___ Provided data ___
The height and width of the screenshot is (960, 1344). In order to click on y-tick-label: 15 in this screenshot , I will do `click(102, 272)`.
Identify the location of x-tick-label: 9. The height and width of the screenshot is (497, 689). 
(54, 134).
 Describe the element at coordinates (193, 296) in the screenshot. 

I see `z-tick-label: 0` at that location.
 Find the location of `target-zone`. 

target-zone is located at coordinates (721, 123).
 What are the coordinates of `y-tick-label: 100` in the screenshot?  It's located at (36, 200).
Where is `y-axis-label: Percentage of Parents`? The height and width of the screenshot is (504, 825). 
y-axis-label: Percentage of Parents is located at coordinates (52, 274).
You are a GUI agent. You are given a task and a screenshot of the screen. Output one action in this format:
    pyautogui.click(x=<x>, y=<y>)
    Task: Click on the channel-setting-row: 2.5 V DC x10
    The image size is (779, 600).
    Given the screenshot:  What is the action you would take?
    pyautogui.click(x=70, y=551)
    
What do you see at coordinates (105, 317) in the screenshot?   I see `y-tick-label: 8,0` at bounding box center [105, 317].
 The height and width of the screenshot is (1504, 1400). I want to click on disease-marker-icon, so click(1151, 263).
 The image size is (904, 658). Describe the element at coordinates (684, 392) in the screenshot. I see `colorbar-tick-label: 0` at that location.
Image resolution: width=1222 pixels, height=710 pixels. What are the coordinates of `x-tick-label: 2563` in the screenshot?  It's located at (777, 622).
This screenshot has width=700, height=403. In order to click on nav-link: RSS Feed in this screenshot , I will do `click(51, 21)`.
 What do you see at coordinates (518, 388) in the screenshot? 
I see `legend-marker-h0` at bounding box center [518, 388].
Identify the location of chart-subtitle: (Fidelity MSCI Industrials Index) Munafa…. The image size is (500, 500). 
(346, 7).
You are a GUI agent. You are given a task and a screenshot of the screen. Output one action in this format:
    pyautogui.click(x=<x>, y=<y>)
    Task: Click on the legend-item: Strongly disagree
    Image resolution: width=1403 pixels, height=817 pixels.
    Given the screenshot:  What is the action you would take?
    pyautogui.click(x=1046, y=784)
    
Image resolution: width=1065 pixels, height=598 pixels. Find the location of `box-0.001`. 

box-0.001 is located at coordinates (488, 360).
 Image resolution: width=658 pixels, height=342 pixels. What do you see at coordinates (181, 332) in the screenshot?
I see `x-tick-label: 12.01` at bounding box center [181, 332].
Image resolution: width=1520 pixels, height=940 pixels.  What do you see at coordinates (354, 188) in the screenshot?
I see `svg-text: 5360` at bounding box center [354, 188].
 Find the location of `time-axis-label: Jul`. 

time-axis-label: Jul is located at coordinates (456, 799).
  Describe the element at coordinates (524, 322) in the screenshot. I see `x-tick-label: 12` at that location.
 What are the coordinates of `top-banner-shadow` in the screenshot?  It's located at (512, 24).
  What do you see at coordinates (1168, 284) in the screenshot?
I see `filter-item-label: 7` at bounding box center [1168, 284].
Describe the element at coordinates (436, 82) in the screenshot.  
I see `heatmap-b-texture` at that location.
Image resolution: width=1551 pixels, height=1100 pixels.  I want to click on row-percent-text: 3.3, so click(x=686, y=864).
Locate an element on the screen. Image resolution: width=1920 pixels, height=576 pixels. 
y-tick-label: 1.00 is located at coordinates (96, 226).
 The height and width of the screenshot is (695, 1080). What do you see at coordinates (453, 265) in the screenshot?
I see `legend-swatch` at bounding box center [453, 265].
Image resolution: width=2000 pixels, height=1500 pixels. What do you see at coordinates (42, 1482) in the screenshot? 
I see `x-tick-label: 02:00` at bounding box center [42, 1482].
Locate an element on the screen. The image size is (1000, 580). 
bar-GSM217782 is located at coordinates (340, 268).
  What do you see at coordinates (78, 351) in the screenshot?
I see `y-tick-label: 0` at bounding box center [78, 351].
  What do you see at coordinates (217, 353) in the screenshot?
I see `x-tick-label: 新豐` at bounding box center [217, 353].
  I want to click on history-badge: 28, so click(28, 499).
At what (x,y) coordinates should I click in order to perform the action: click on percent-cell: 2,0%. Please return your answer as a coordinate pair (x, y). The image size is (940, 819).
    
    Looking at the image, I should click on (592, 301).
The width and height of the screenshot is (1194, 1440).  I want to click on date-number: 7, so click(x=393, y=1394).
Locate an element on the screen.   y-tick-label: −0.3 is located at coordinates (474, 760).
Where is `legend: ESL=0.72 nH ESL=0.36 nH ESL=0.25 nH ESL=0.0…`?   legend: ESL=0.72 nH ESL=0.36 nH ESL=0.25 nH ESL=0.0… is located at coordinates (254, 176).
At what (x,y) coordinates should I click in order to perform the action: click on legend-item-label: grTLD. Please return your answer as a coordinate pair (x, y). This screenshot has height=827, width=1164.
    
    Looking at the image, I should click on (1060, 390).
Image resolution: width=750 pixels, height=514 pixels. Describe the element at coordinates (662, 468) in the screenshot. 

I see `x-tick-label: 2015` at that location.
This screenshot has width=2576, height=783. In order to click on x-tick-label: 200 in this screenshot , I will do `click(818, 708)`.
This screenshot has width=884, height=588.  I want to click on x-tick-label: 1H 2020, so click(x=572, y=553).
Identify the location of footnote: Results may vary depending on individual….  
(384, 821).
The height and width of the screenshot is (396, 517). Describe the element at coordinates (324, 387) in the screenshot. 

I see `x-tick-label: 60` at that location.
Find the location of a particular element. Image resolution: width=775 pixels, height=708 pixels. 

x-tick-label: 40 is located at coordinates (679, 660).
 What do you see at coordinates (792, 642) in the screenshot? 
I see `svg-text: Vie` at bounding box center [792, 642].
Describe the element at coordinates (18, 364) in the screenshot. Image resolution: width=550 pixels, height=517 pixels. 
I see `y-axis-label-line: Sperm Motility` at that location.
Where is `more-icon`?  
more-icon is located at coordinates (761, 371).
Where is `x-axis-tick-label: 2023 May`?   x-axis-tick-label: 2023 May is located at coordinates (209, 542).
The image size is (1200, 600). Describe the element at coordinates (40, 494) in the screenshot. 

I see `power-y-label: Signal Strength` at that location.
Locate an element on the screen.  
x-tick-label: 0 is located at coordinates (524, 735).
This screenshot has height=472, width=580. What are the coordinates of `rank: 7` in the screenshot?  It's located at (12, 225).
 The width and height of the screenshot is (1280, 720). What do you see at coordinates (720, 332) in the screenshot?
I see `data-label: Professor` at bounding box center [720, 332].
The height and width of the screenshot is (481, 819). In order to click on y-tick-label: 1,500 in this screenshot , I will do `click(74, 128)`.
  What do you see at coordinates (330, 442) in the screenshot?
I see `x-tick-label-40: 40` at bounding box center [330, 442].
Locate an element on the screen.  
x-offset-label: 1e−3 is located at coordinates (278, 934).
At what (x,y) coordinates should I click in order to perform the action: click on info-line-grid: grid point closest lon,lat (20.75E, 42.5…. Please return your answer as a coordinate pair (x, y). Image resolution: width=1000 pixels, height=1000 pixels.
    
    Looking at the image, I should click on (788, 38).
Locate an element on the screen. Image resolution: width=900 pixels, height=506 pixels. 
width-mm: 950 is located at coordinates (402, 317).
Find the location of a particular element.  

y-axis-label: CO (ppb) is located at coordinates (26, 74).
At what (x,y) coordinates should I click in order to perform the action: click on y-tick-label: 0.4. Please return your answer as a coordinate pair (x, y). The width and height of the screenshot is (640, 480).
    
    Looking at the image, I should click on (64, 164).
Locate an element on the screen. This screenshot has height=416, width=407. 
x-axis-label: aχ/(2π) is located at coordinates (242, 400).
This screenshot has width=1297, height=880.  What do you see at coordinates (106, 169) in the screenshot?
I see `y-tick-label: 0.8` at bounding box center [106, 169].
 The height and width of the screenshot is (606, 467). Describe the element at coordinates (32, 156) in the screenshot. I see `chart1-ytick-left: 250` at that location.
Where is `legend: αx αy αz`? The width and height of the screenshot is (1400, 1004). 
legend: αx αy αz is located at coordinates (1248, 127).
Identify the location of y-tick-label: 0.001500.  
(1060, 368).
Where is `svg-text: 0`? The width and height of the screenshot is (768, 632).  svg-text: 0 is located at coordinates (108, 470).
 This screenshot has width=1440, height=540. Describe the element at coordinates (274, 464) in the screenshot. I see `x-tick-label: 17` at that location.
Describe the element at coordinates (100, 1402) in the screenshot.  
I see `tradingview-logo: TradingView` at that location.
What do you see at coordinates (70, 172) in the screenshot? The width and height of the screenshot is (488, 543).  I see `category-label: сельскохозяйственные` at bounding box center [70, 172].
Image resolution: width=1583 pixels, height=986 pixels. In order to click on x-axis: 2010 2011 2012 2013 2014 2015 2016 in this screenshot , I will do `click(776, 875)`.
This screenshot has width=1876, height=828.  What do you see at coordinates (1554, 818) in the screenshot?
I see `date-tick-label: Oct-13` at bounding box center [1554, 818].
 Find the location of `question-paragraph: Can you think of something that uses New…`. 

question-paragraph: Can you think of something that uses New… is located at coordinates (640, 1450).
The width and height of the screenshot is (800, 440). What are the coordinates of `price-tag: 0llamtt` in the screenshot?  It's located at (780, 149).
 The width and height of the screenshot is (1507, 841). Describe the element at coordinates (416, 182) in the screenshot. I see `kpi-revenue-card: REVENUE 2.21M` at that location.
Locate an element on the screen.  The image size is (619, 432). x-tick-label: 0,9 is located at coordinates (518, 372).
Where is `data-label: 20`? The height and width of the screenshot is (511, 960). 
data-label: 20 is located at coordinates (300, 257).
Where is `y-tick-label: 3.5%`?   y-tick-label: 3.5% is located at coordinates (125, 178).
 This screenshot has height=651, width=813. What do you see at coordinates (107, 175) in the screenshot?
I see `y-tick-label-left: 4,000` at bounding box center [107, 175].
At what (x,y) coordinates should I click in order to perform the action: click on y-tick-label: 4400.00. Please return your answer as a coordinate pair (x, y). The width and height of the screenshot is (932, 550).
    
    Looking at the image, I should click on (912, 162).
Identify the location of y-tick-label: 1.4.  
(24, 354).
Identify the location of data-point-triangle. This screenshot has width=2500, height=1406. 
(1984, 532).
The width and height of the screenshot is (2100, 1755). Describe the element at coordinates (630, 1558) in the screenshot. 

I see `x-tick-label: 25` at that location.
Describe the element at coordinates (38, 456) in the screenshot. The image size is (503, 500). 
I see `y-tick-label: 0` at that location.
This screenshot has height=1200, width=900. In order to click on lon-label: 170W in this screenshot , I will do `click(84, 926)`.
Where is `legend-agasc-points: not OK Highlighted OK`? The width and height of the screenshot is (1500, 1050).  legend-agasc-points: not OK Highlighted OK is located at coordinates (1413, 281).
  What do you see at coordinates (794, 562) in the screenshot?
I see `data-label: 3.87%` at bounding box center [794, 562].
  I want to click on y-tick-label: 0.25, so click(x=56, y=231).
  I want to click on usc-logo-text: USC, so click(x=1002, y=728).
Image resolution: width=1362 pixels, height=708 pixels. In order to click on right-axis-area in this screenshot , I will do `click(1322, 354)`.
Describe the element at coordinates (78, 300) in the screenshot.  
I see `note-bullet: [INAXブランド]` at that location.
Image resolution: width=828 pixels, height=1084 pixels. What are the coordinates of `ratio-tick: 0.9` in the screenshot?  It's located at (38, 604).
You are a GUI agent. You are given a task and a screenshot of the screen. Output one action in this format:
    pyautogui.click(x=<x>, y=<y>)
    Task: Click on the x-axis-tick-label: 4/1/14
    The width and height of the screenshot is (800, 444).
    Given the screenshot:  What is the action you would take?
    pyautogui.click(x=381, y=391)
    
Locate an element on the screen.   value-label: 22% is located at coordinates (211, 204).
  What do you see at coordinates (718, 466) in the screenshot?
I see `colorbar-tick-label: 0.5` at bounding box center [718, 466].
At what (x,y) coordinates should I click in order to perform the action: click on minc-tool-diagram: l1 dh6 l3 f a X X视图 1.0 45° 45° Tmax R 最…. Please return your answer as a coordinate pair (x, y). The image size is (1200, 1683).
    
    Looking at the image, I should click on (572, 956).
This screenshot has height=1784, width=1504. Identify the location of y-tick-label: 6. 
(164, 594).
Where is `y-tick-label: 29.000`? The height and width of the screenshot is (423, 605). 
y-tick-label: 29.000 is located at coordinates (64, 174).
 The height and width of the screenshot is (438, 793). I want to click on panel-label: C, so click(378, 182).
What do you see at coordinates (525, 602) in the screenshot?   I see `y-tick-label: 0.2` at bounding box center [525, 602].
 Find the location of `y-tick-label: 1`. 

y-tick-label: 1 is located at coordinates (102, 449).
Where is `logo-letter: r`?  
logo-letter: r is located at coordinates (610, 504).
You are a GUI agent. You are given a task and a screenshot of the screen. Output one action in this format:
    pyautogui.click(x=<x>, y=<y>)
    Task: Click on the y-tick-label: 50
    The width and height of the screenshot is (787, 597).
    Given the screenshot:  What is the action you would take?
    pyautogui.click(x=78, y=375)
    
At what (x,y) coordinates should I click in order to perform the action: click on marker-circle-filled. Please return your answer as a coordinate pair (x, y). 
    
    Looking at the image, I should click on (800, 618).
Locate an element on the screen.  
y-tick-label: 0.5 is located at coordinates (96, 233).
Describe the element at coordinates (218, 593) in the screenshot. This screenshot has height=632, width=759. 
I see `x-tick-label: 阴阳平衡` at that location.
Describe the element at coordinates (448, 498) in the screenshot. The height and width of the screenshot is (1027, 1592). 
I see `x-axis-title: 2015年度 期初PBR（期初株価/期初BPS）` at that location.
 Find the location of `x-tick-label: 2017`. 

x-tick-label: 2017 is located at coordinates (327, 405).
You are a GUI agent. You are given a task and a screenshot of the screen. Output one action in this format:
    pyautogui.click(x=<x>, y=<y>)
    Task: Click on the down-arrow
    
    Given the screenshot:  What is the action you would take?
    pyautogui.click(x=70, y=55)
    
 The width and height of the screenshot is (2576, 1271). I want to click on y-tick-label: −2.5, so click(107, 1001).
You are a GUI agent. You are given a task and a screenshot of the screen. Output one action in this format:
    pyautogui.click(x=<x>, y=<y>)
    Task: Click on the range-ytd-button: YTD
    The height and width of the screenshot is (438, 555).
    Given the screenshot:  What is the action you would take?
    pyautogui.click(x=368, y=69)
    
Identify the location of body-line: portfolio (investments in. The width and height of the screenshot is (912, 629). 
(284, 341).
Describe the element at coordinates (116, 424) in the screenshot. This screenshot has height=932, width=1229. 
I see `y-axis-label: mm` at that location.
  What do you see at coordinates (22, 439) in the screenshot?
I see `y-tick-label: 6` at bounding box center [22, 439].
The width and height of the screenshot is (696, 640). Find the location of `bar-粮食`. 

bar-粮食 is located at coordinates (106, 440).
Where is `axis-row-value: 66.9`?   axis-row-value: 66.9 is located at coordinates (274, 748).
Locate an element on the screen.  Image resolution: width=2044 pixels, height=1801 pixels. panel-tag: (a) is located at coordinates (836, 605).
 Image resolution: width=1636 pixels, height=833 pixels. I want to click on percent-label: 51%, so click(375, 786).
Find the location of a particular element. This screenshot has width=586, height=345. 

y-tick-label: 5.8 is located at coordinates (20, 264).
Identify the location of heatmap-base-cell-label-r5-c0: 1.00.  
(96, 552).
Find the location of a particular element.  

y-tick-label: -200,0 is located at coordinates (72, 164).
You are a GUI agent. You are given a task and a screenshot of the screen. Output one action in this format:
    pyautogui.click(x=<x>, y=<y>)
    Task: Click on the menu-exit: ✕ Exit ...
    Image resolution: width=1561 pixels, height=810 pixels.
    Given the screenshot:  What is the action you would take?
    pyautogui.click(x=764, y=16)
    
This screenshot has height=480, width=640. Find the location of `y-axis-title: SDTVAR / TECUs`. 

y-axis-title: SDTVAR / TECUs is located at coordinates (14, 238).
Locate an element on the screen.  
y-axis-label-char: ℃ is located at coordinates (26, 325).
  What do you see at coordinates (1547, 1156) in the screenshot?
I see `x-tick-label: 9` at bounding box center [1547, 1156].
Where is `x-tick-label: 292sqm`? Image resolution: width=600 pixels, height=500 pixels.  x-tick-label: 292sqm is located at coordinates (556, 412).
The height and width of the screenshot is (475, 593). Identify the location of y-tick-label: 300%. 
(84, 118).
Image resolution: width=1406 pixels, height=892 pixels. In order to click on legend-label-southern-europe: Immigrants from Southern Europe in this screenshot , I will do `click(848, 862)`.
___
* _What you need to do_
Write out the lines starting with the one that contains "The width and height of the screenshot is (800, 440)." and ending after the one that contains "coordinates (518, 372).", copying each character without change.

* _Answer to this problem_
The width and height of the screenshot is (800, 440). What are the coordinates of `price-tag: 0llamtt` in the screenshot?  It's located at (780, 149).
 The width and height of the screenshot is (1507, 841). Describe the element at coordinates (416, 182) in the screenshot. I see `kpi-revenue-card: REVENUE 2.21M` at that location.
Locate an element on the screen.  The image size is (619, 432). x-tick-label: 0,9 is located at coordinates (518, 372).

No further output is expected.